_DATA TO EXAMINE:_
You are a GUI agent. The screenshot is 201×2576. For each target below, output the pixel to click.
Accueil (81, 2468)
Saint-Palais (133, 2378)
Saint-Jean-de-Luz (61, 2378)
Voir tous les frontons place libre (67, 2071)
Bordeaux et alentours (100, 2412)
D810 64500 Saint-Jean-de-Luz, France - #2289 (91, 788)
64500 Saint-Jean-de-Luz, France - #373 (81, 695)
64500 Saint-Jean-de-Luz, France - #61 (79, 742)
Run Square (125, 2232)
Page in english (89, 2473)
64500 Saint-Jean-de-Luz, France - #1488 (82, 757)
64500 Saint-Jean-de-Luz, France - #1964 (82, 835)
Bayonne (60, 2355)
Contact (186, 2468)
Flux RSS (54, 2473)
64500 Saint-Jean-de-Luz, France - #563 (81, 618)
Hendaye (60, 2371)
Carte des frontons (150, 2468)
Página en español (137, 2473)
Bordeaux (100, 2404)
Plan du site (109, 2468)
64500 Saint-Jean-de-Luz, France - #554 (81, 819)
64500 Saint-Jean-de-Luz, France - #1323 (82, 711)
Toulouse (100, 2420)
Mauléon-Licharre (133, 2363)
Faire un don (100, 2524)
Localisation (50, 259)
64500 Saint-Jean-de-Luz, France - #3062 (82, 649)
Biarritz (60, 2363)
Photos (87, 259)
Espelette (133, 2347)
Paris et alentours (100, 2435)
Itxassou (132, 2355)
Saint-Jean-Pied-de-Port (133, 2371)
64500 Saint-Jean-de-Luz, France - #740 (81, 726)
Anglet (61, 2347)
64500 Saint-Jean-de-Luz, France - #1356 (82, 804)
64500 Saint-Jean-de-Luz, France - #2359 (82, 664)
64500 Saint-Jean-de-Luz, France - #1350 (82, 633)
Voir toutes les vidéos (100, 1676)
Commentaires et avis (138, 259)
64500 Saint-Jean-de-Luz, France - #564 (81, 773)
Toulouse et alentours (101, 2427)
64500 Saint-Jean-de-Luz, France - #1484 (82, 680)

...

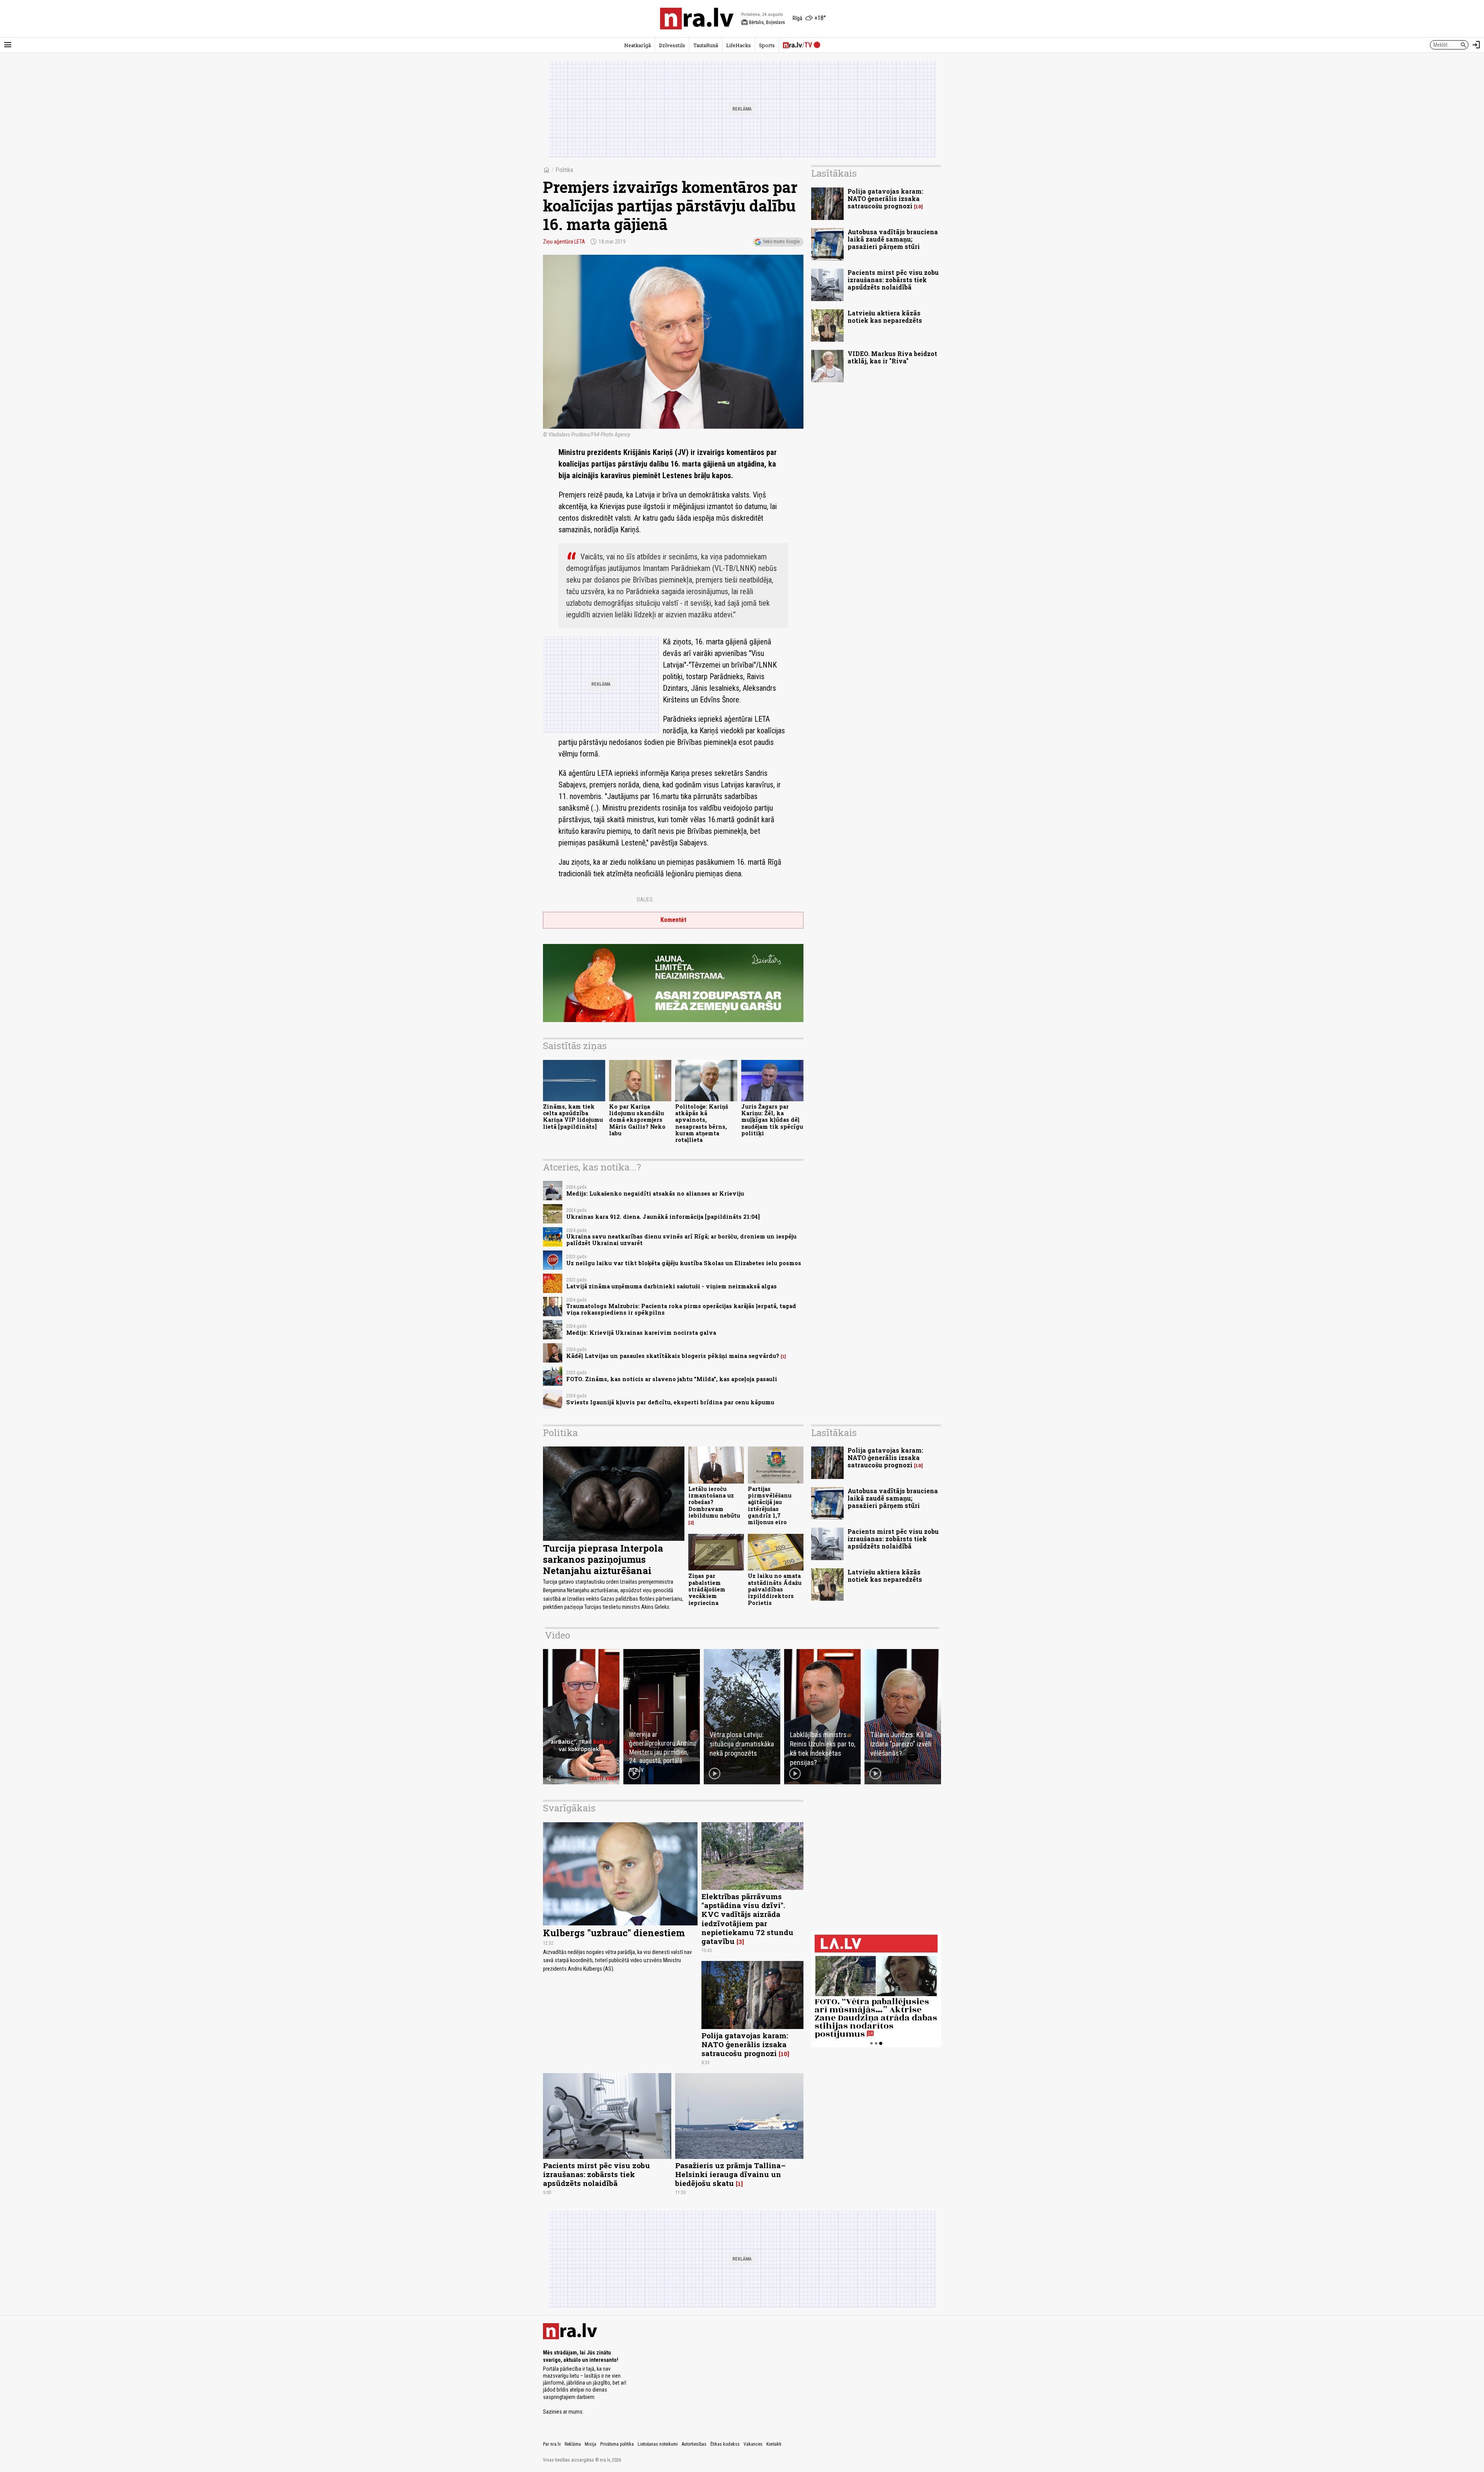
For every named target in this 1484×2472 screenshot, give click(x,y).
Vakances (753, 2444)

---

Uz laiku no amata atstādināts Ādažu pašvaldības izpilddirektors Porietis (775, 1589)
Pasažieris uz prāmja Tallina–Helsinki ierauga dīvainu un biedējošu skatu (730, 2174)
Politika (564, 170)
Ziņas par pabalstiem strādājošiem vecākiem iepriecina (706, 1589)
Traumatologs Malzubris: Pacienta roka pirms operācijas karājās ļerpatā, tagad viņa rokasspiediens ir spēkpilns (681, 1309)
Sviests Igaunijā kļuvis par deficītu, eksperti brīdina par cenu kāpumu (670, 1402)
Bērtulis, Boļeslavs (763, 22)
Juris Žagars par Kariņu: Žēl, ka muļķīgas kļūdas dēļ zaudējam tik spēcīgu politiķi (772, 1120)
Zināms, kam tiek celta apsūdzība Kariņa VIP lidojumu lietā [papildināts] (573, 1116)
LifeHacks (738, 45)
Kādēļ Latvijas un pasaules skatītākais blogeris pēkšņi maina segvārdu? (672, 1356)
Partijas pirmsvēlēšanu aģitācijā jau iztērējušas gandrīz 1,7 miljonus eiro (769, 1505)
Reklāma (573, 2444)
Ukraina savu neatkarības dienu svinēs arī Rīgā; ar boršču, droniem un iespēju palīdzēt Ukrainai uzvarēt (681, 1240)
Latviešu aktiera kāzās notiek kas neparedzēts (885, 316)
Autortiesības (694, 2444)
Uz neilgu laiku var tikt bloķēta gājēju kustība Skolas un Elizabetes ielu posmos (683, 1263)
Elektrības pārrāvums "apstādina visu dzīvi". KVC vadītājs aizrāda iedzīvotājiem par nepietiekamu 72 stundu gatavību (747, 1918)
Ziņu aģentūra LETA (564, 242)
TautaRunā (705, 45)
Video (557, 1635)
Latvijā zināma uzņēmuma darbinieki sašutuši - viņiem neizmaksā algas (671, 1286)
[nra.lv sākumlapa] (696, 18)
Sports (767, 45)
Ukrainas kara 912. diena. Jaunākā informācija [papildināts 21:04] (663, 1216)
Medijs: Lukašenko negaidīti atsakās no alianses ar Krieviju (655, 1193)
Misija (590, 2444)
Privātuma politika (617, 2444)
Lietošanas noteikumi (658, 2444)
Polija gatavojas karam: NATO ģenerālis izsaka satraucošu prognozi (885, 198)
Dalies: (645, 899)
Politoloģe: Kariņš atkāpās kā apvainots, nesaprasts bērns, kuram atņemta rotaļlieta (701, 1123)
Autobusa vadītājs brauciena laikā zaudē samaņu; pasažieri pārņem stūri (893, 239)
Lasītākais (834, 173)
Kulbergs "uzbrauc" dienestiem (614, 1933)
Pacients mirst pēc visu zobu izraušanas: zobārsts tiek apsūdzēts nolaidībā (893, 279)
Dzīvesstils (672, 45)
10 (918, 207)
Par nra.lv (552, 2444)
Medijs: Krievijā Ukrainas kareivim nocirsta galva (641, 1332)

_TASK TO CARRY OUT:_
Of the lines above, output exactly those from the line bearing "You are a GUI" through the line bearing "Commentaires et avis (138, 259)", inclusive.

_SOLVED EXERCISE:_
You are a GUI agent. The screenshot is 201×2576. For each target below, output the pixel to click.
Accueil (81, 2468)
Saint-Palais (133, 2378)
Saint-Jean-de-Luz (61, 2378)
Voir tous les frontons place libre (67, 2071)
Bordeaux et alentours (100, 2412)
D810 64500 Saint-Jean-de-Luz, France - #2289 (91, 788)
64500 Saint-Jean-de-Luz, France - #373 (81, 695)
64500 Saint-Jean-de-Luz, France - #61 (79, 742)
Run Square (125, 2232)
Page in english (89, 2473)
64500 Saint-Jean-de-Luz, France - #1488 (82, 757)
64500 Saint-Jean-de-Luz, France - #1964 (82, 835)
Bayonne (60, 2355)
Contact (186, 2468)
Flux RSS (54, 2473)
64500 Saint-Jean-de-Luz, France - #563 (81, 618)
Hendaye (60, 2371)
Carte des frontons (150, 2468)
Página en español (137, 2473)
Bordeaux (100, 2404)
Plan du site (109, 2468)
64500 Saint-Jean-de-Luz, France - #554 (81, 819)
64500 Saint-Jean-de-Luz, France - #1323 (82, 711)
Toulouse (100, 2420)
Mauléon-Licharre (133, 2363)
Faire un don (100, 2524)
Localisation (50, 259)
64500 Saint-Jean-de-Luz, France - #3062 (82, 649)
Biarritz (60, 2363)
Photos (87, 259)
Espelette (133, 2347)
Paris et alentours (100, 2435)
Itxassou (132, 2355)
Saint-Jean-Pied-de-Port (133, 2371)
64500 Saint-Jean-de-Luz, France - #740 (81, 726)
Anglet (61, 2347)
64500 Saint-Jean-de-Luz, France - #1356 (82, 804)
64500 Saint-Jean-de-Luz, France - #2359 (82, 664)
64500 Saint-Jean-de-Luz, France - #1350 (82, 633)
Voir toutes les vidéos (100, 1676)
Commentaires et avis (138, 259)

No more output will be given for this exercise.